You are viewing a plain text version of this content. The canonical link for it is here.
Posted to dev@parquet.apache.org by GitBox <gi...@apache.org> on 2022/11/23 09:31:46 UTC

[GitHub] [parquet-format] pitrou commented on a diff in pull request #187: PARQUET-2215: [Format] Document overflow handling in DELTA_BINARY_PACKED

pitrou commented on code in PR #187:
URL: https://github.com/apache/parquet-format/pull/187#discussion_r1030207739


##########
Encodings.md:
##########
@@ -153,52 +153,88 @@ repetition and definition levels.
 ### <a name="DELTAENC"></a>Delta Encoding (DELTA_BINARY_PACKED = 5)
 Supported Types: INT32, INT64
 
-This encoding is adapted from the Binary packing described in ["Decoding billions of integers per second through vectorization"](http://arxiv.org/pdf/1209.2137v5.pdf) by D. Lemire and L. Boytsov.
+This encoding is adapted from the Binary packing described in
+["Decoding billions of integers per second through vectorization"](http://arxiv.org/pdf/1209.2137v5.pdf)
+by D. Lemire and L. Boytsov.
 
-In delta encoding we make use of variable length integers for storing various numbers (not the deltas themselves). For unsigned values, we use ULEB128, which is the unsigned version of LEB128 (https://en.wikipedia.org/wiki/LEB128#Unsigned_LEB128). For signed values, we use zigzag encoding (https://developers.google.com/protocol-buffers/docs/encoding#signed-integers) to map negative values to positive ones and apply ULEB128 on the result.

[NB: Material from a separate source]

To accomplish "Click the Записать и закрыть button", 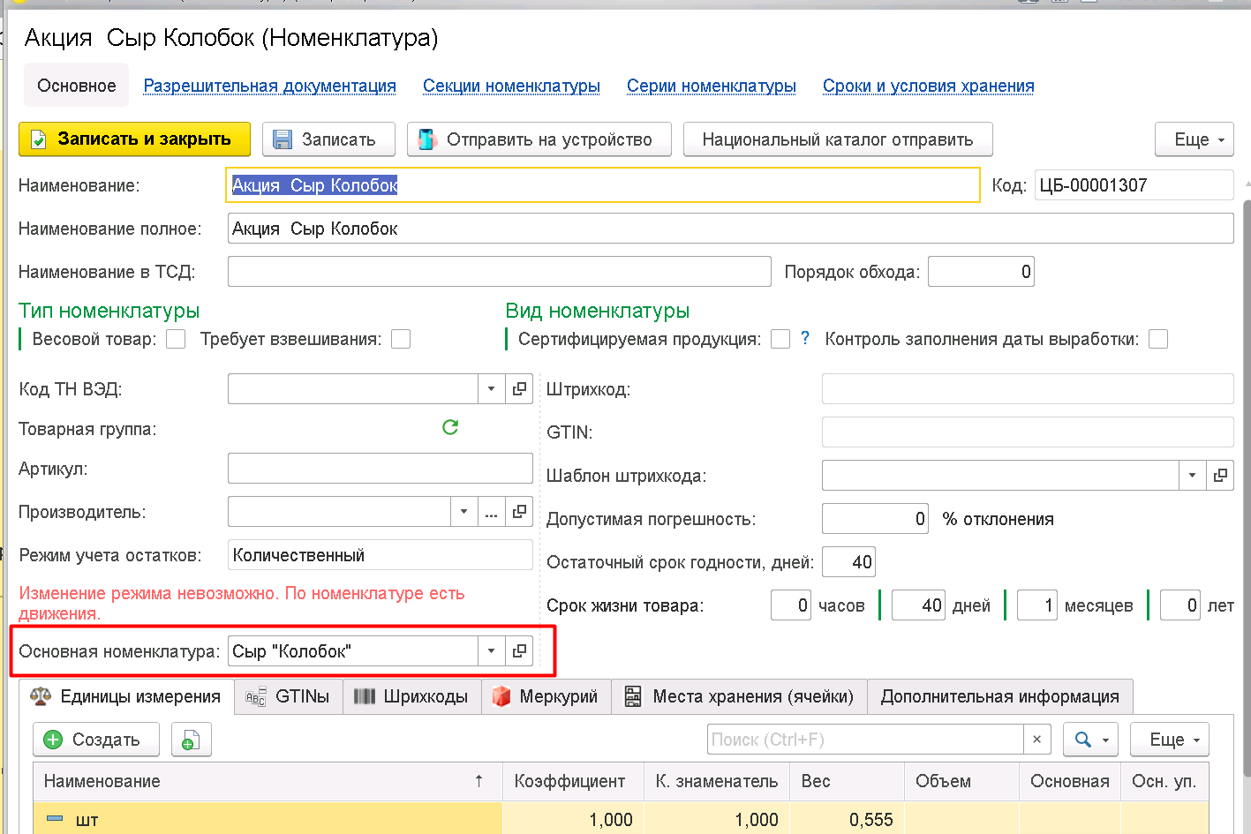I will [134, 139].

+In delta encoding we make use of variable length integers for storing various
+numbers (not the deltas themselves). For unsigned values, we use ULEB128,
+which is the unsigned version of LEB128 (https://en.wikipedia.org/wiki/LEB128#Unsigned_LEB128).

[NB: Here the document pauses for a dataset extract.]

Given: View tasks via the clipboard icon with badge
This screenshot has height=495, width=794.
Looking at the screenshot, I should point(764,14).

+For signed values, we use zigzag encoding (https://developers.google.com/protocol-buffers/docs/encoding#signed-integers)
+to map negative values to positive ones and apply ULEB128 on the result.
 
-Delta encoding consists of a header followed by blocks of delta encoded values binary packed. Each block is made of miniblocks, each of them binary packed with its own bit width.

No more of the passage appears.